• **Records shown**
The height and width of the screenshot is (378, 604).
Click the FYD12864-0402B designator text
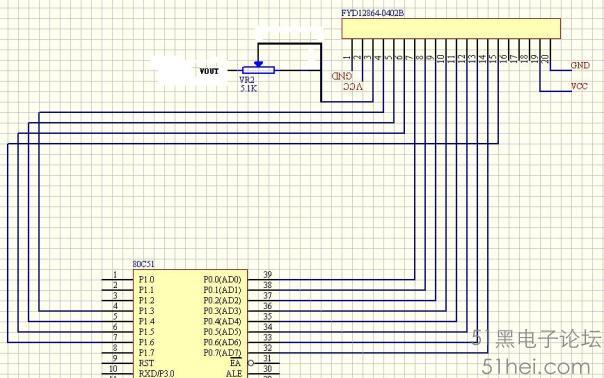click(x=372, y=13)
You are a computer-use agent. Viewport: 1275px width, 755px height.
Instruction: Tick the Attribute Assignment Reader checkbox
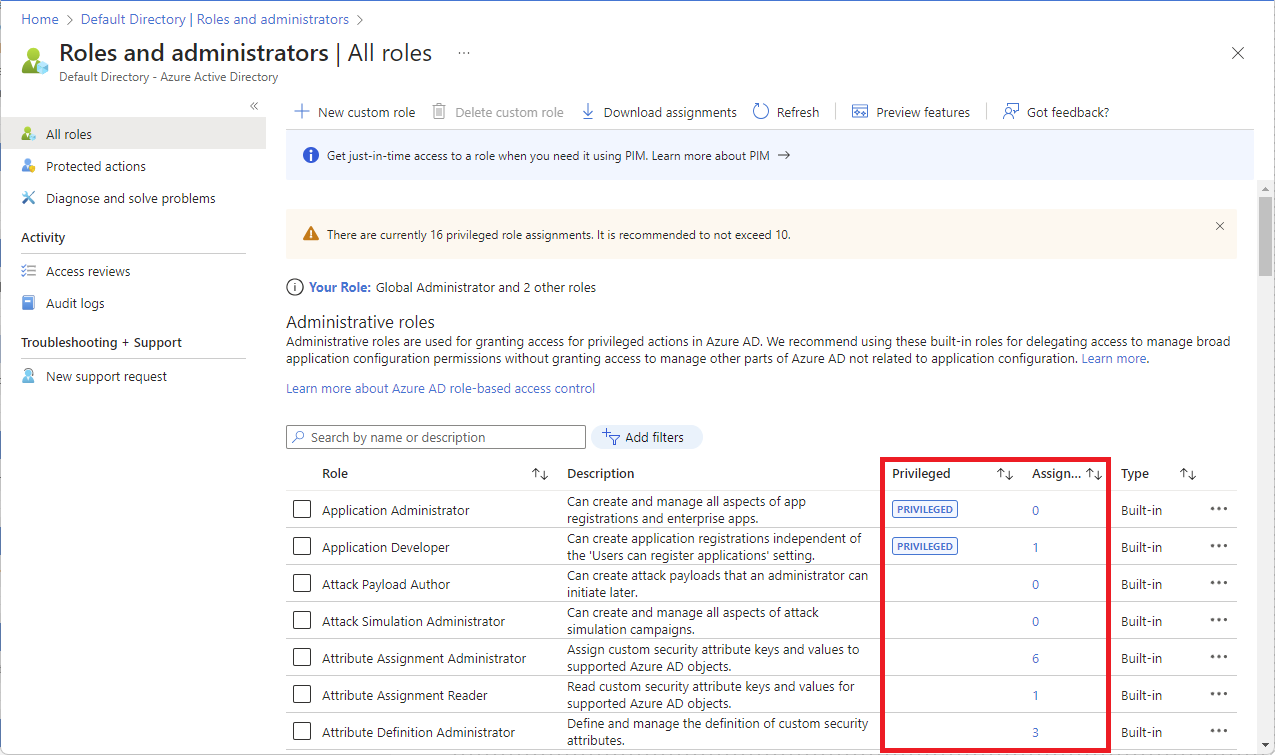click(x=302, y=695)
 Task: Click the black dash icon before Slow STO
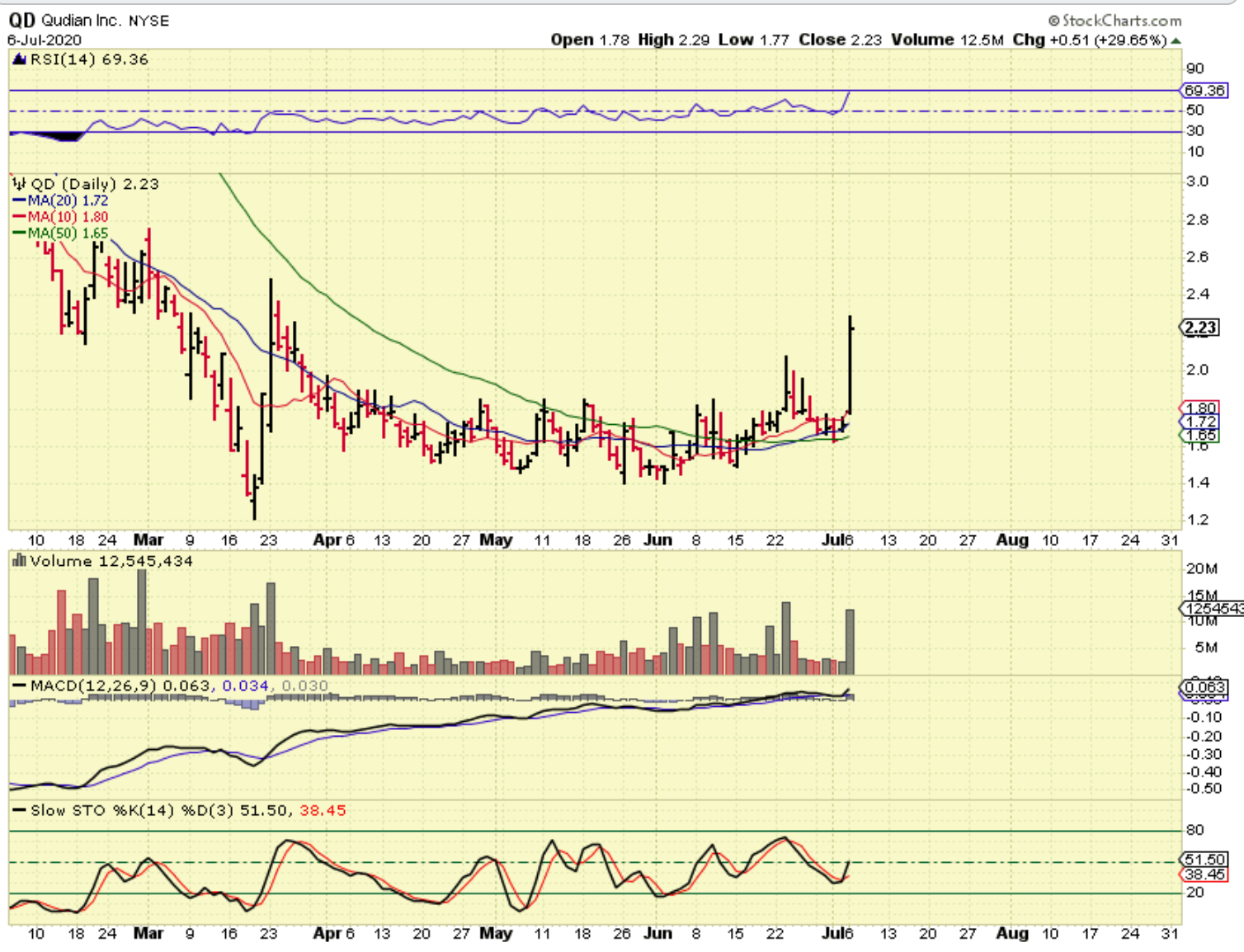(20, 810)
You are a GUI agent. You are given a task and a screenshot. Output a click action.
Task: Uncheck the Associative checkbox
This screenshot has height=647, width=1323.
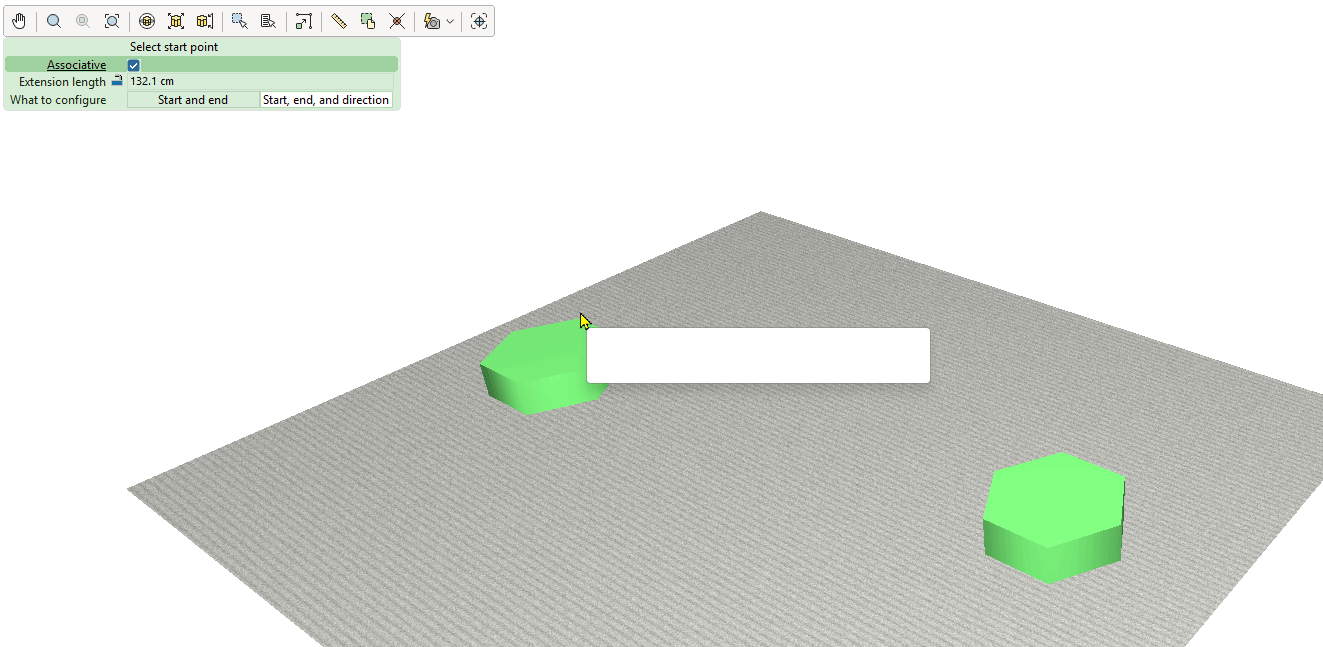[x=134, y=65]
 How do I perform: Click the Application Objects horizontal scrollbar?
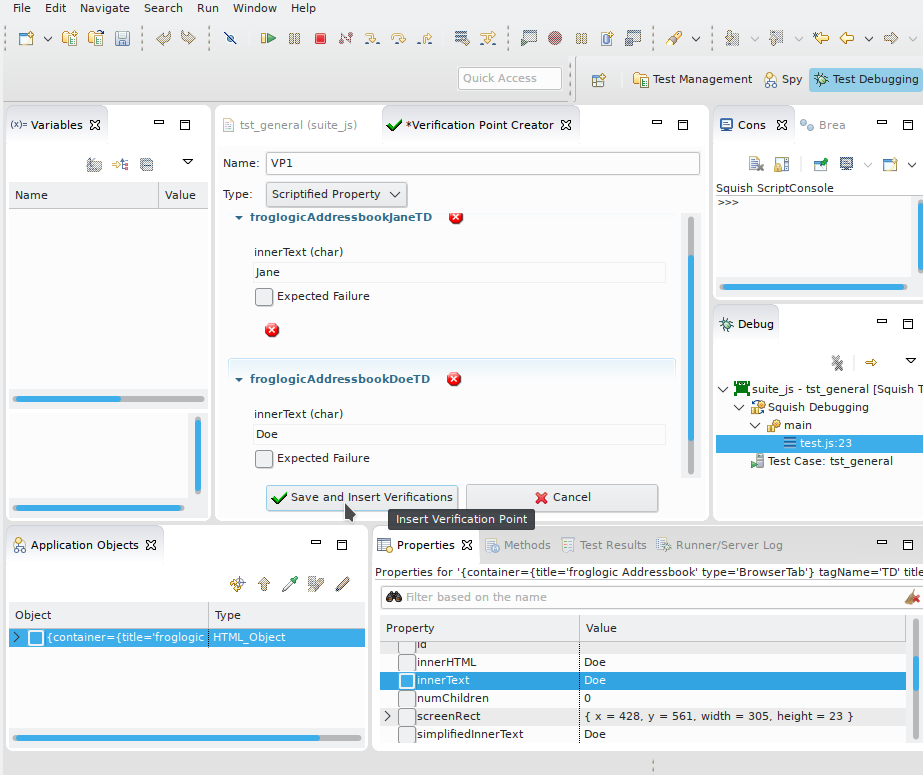pyautogui.click(x=165, y=738)
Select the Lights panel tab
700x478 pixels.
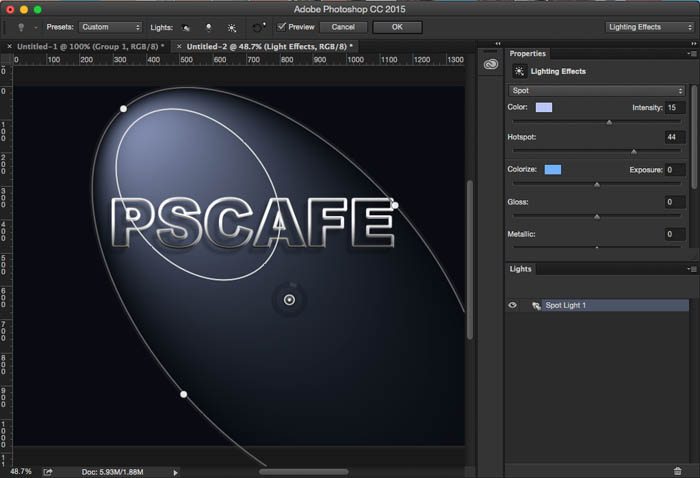pyautogui.click(x=521, y=269)
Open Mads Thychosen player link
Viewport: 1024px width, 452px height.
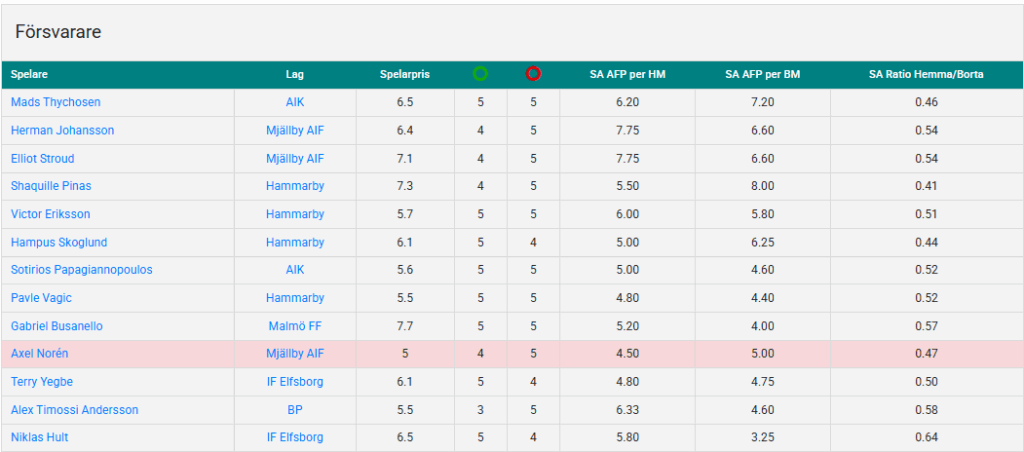tap(56, 103)
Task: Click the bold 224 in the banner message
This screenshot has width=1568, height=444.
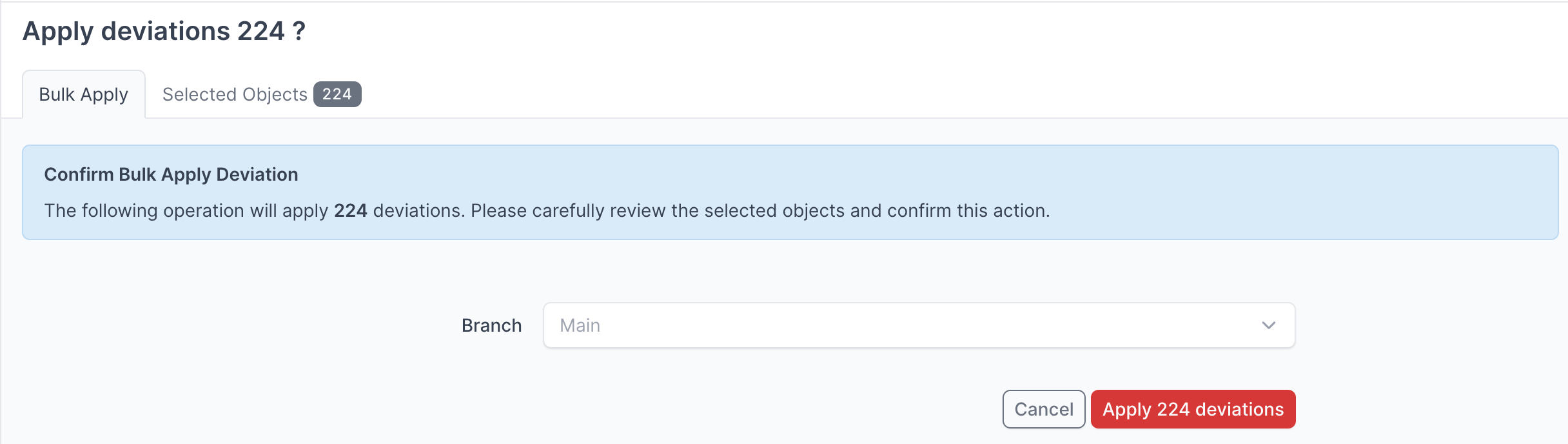Action: [x=350, y=211]
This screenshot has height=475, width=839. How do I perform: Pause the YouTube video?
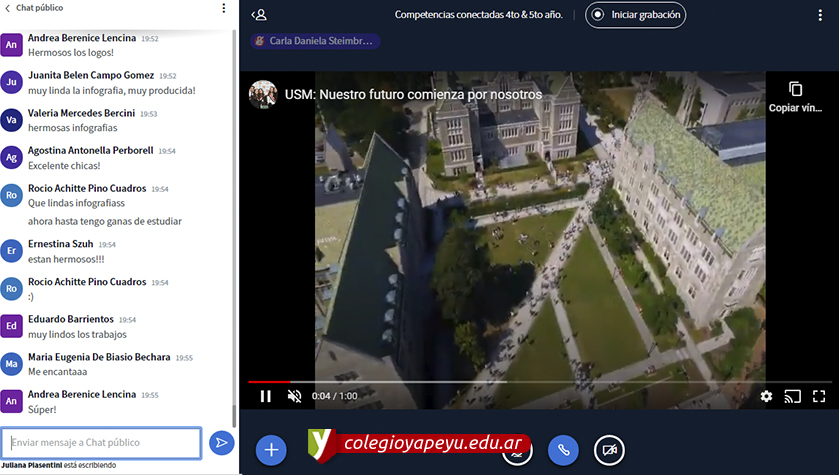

• **Given exercise**
Substitute "image" for every occurrence of "screenshot" in all the rows above, and reproduce them with nothing else changed. Leave the pictures out.

• **Answer to the problem**
The height and width of the image is (378, 604).
Click the FYD12864-0402B designator text
click(x=372, y=13)
You are a computer-use agent. Viewport: 1275px width, 755px height.
Instruction: Tick the Attribute Assignment Reader checkbox
click(x=302, y=695)
 Task: Click the black dash icon before Slow STO
(20, 810)
You are a GUI agent. You are given a task and a image. Output a click action.
Task: Uncheck the Associative checkbox
This image has height=647, width=1323.
[x=134, y=65]
 How do I perform: Click the Application Objects horizontal scrollbar?
pyautogui.click(x=165, y=738)
Select the Lights panel tab
700x478 pixels.
pyautogui.click(x=521, y=269)
Open Mads Thychosen player link
Viewport: 1024px width, 452px height.
tap(56, 103)
Task: Click the bold 224 in the banner message
This image has width=1568, height=444.
Action: [x=350, y=211]
This image has height=475, width=839. How do I perform: Pause the YouTube video?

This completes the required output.